## Given task A
Copy the stretch from "They claim that" through "easily disposed of." in the passage on the tribulation, word for word.

But this brings us to the fourth reason that Premils and Amils believe the tribulation is future to us. They say that Matthew 24:14 and following make it clear that the Gospel had to go into all the world and be heard by every nation before the great tribulation could occur. And they say, "The Gospel still hasn't gone into every nation." And that is an interesting point, actually. Why don't you turn to Matthew 24. We've already looked at the tribulation in this passage last week, but I want you to notice their objection from verse 14. Verse 14 says,

Matt. 24:14 And this gospel of the kingdom will be preached in all the world as a witness to all the nations, and then the end will come.

They claim that the Gospel was not preached to the whole world before 62 AD, so our interpretation of the imminency verses must be messed up, or perhaps there is a double fulfillment. They say, "We still haven't preached the Gospel in the whole world; there are many tribes that haven't heard it. So the tribulation must also be future." Well, that's a good argument (perhaps their best argument), but I think it is easily disposed of.

Answered by imminency passages

The first problem is that it still doesn't take seriously the numerous imminent time factors that are connected with the various passages on the Great Tribulation. And I will just make note of one: verse 34 says that everything listed in verses 4-33 (including the preaching of the Gospel to the whole world) had to happen before "this generation" could pass away. A generation is forty years, so it had to happen by 73 AD.

Of course, they have an answer, and their answer is that "this generation" is not referring to the generation then living with Jesus, but to the generation that would be living when the fig tree of verse 32 starts blossoming. And the Premils say that the fig tree is a symbol for Israel and refers to Israel coming back into the land. Earlier Premils believed the fig tree was the Balfour Declaration for setting up a Palestinian state for Jews in 1917. But forty years came and went, and when Jesus hadn't started the Great Wrath by 1957, they had to adjust their theory. The next interpretation was that it was the beginning of Israel as a state in 1948. And thus the name of the book, 88 Reasons Why Christ Must Come Back in 1988. I have a copy of that book, and apparently Jesus didn't agree with that author's viewpoint. When that didn't happen, then people thought it might mean Israel's six day war in 1967. But when 2007 came and went, that became problematic.

In any case, they are missing the point. The point is not that the fig tree symbolizes Israel here, because the parallel in Luke says,

Look at the fig tree, and all the trees. [He is not just focusing on a fig tree. He is using an analogy of the budding of any tree shows that summer is near. So He said, "Look at the fig tree, and all the trees."] When they are already budding, you see and know for yourselves that summer is now near. So you also, when you see these things happening, know that the kingdom of God is near. Assuredly, I say to you, this generation will be no means pass away till all things take place."

## Given task B
Output the rows, from the line containing "Viewport: 396px width, 201px height." through the end of the rows, as a Markdown table with the columns Number and Row line. Leave out blank lines.

## Records supplied
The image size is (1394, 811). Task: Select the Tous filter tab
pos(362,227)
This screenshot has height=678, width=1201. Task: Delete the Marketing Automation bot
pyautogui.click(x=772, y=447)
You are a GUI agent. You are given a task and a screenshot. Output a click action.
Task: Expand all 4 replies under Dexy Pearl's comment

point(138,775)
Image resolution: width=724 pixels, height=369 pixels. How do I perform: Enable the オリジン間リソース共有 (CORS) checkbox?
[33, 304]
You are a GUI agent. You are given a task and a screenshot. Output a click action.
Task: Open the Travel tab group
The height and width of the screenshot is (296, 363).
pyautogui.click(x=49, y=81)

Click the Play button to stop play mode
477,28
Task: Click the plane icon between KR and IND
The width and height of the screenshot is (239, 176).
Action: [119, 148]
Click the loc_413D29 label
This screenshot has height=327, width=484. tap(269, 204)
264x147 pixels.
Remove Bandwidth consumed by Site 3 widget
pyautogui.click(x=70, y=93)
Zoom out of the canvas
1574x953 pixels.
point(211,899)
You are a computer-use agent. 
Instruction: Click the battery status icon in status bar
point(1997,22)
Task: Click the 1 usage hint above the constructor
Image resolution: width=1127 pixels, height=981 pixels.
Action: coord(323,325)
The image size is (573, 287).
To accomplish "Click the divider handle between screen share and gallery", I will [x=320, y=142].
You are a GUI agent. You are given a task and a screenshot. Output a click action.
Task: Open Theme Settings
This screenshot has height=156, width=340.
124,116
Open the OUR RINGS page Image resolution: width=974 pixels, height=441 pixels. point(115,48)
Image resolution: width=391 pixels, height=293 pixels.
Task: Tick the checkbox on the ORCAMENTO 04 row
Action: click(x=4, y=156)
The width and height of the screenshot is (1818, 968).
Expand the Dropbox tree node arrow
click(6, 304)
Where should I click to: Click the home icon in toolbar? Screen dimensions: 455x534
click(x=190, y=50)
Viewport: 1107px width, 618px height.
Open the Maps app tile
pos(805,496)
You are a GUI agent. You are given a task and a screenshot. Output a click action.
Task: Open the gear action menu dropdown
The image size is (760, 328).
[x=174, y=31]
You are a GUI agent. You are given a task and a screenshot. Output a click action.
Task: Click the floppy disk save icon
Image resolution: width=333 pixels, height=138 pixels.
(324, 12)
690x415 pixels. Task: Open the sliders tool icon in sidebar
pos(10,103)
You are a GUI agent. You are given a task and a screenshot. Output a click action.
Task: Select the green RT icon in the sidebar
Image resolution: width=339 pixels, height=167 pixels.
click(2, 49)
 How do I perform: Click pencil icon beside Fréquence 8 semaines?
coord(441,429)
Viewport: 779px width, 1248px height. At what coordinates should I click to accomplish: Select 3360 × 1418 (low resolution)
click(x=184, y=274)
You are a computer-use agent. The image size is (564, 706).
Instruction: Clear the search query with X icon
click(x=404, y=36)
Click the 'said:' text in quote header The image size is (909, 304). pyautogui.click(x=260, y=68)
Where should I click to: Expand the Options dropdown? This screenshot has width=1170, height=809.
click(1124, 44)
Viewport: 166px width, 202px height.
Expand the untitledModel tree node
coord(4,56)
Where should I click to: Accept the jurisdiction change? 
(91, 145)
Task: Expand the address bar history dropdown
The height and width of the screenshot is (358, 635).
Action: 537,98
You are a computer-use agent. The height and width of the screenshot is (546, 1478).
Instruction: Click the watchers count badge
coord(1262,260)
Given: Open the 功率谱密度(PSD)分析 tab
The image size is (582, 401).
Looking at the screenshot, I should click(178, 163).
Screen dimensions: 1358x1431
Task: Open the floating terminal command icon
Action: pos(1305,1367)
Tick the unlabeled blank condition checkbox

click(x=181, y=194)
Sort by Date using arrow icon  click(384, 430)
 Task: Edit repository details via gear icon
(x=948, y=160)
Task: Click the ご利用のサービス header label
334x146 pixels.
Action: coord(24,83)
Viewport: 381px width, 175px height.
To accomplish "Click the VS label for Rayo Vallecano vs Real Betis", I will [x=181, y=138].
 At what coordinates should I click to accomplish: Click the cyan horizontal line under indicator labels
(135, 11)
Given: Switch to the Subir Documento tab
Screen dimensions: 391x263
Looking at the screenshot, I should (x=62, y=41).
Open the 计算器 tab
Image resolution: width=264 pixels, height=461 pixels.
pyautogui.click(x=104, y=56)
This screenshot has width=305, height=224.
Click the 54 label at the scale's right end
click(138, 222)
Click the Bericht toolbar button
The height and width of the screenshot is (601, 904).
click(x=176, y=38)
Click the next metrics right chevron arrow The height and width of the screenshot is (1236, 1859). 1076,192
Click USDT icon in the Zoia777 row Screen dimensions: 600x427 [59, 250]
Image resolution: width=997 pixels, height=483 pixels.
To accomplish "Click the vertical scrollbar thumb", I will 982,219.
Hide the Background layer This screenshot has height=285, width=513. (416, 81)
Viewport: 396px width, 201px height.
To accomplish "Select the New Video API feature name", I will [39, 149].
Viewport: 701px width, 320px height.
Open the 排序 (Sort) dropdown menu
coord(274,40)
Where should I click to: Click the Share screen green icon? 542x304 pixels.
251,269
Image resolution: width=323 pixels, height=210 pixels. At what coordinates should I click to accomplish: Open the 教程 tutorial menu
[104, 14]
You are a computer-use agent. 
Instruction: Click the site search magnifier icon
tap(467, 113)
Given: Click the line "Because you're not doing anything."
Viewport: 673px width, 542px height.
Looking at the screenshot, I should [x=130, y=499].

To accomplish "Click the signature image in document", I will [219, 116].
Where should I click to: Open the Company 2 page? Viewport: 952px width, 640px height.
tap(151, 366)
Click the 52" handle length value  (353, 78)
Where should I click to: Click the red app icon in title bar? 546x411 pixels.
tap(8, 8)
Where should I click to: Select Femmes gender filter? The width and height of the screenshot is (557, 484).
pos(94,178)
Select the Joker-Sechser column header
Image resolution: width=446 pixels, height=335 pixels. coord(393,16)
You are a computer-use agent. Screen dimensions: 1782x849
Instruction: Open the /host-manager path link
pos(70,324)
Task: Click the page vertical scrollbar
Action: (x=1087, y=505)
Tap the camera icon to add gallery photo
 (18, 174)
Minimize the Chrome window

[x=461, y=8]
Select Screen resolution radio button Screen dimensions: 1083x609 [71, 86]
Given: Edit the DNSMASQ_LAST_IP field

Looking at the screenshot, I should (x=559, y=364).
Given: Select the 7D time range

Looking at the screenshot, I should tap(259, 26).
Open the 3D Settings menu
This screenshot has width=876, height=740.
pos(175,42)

## Correct output A
They claim that the Gospel was not preached to the whole world before 62 AD, so our interpretation of the imminency verses must be messed up, or perhaps there is a double fulfillment. They say, "We still haven't preached the Gospel in the whole world; there are many tribes that haven't heard it. So the tribulation must also be future." Well, that's a good argument (perhaps their best argument), but I think it is easily disposed of.

## Correct output B
| Number | Row line |
|---|---|
| 1 | Viewport: 396px width, 201px height. |
| 2 | To accomplish "Select the New Video API feature name", I will [39, 149]. |
| 3 | Viewport: 701px width, 320px height. |
| 4 | Open the 排序 (Sort) dropdown menu |
| 5 | coord(274,40) |
| 6 | Where should I click to: Click the Share screen green icon? 542x304 pixels. |
| 7 | 251,269 |
| 8 | Image resolution: width=323 pixels, height=210 pixels. At what coordinates should I click to accomplish: Open the 教程 tutorial menu |
| 9 | [104, 14] |
| 10 | You are a computer-use agent.  |
| 11 | Instruction: Click the site search magnifier icon |
| 12 | tap(467, 113) |
| 13 | Given: Click the line "Because you're not doing anything." |
| 14 | Viewport: 673px width, 542px height. |
| 15 | Looking at the screenshot, I should [x=130, y=499]. |
| 16 | To accomplish "Click the signature image in document", I will [219, 116]. |
| 17 | Where should I click to: Open the Company 2 page? Viewport: 952px width, 640px height. |
| 18 | tap(151, 366) |
| 19 | Click the 52" handle length value  (353, 78) |
| 20 | Where should I click to: Click the red app icon in title bar? 546x411 pixels. |
| 21 | tap(8, 8) |
| 22 | Where should I click to: Select Femmes gender filter? The width and height of the screenshot is (557, 484). |
| 23 | pos(94,178) |
| 24 | Select the Joker-Sechser column header |
| 25 | Image resolution: width=446 pixels, height=335 pixels. coord(393,16) |
| 26 | You are a computer-use agent. Screen dimensions: 1782x849 |
| 27 | Instruction: Open the /host-manager path link |
| 28 | pos(70,324) |
| 29 | Task: Click the page vertical scrollbar |
| 30 | Action: (x=1087, y=505) |
| 31 | Tap the camera icon to add gallery photo |
| 32 |  (18, 174) |
| 33 | Minimize the Chrome window |
| 34 | [x=461, y=8] |
| 35 | Select Screen resolution radio button Screen dimensions: 1083x609 [71, 86] |
| 36 | Given: Edit the DNSMASQ_LAST_IP field |
| 37 | Looking at the screenshot, I should (x=559, y=364). |
| 38 | Given: Select the 7D time range |
| 39 | Looking at the screenshot, I should tap(259, 26). |
| 40 | Open the 3D Settings menu |
| 41 | This screenshot has width=876, height=740. |
| 42 | pos(175,42) |